House sends first batch of spending bills to Senate
WASHINGTON — The House passed its first batch of appropriations bills Friday after a truncated process with big batches of en bloc amendment votes, foreshadowing a similar whirlwind of activity on the floor next week when the chamber takes up a massive seven-bill bundle.
The House voted 224-189 to approve a $259.5 billion four-bill measure consisting of the Agriculture, Interior-Environment, Military Construction-VA and StateForeign Operations bills. The package includes $37.5 billion in emergency spending that Republicans and the White House contend busts the budget caps deal reached last summer and contains numerous policy riders they labeled “poison pills.”
For example, the 13-page White House veto threat delivered Thursday took issue with provisions that would, among others:
• Overturn a Trump administration ban on funds for overseas groups that perform or promote abortions. Prevent the administration from shuttering Peace Corps activities in China.

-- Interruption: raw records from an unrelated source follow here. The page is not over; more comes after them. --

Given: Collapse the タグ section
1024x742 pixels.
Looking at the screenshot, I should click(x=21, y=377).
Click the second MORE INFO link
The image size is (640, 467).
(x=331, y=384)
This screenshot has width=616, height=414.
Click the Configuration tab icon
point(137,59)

• Block food stamp restrictions for able-bodied adults without children.
• Require the National Park Service to take down plaques, statues and other items commemorating the Confederacy, and rename military bases named for Confederate soldiers.

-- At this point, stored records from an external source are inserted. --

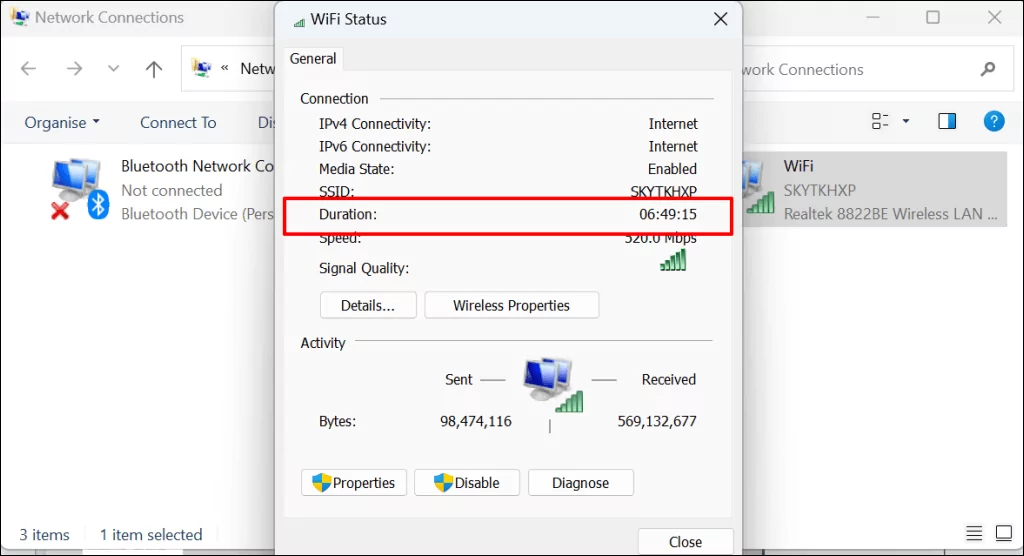
Task: Expand the Organise menu
Action: [x=62, y=122]
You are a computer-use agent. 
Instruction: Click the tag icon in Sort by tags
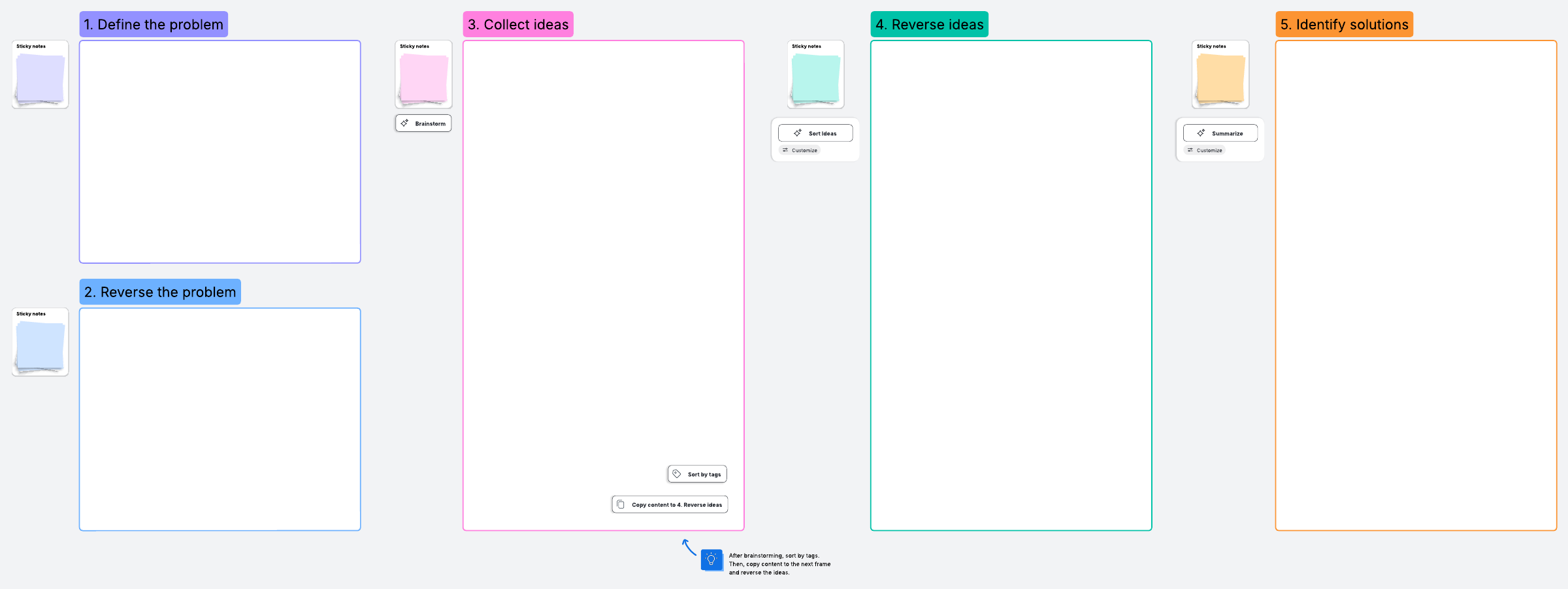coord(677,474)
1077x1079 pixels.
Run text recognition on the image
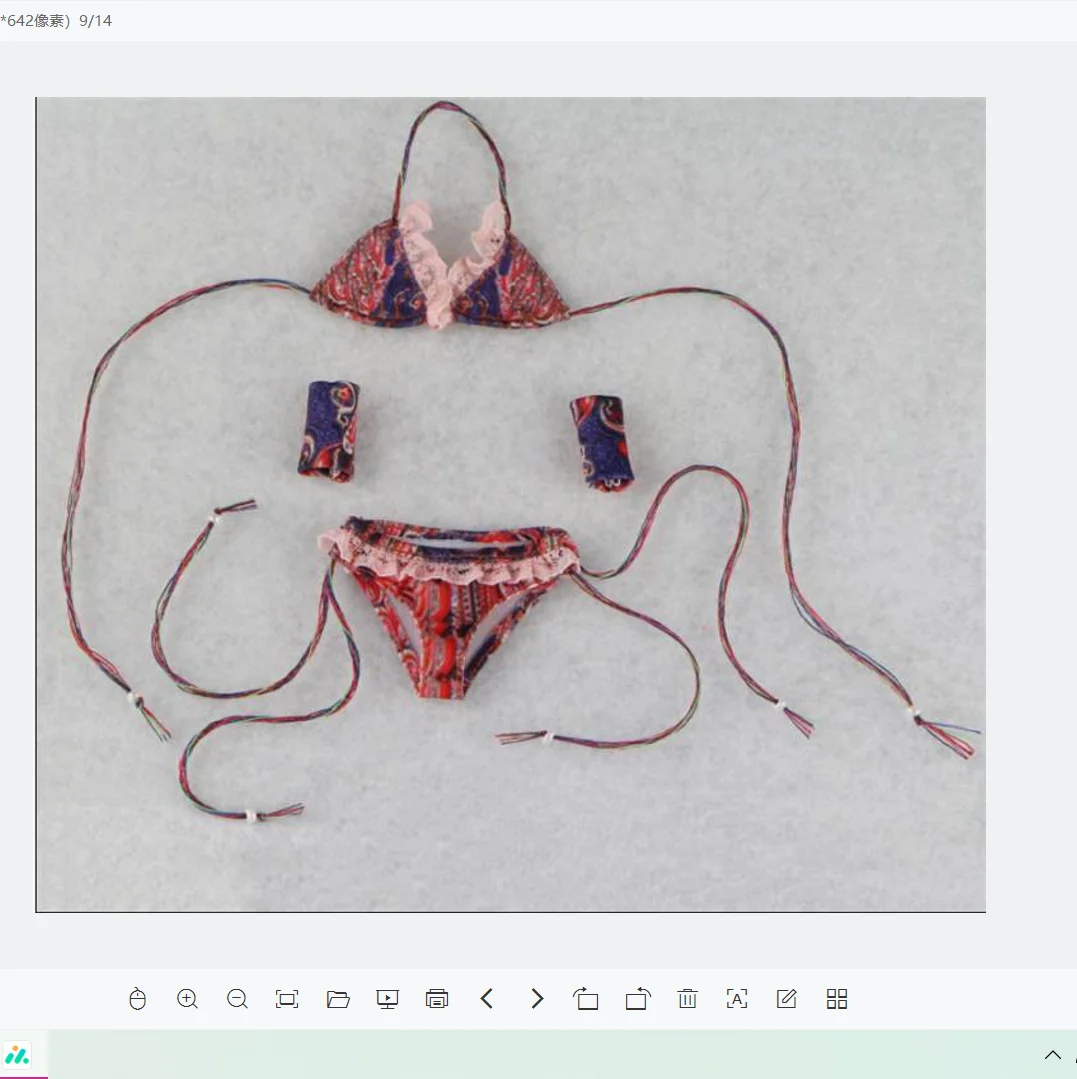(737, 999)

• Block the White House from shifting funds from military construction projects to President Donald Trump’s prized border wall project.
“Instead of building consensus with members on our side of the aisle, these bills contain policy and funding proposals that appear to have been dictated from the top down,” House Appropriations ranking member Kay Granger, RTexas, said Thursday during floor debate.
In the last series of votes Friday, the House rejected GOP amendments that would have reduced spending at the Interior Department and EPA. Lawmakers also shot down an attempt from Republicans to put Democrats on record against boosting funds to counter Chinese government influence around the world.
The GOP motion to recommit, a procedural move that would have had the same effect as an amendment, would have shifted $102.5 million from the foreign aid account that funds economic support initiatives to the account that funds antipoverty and democracybuilding activities.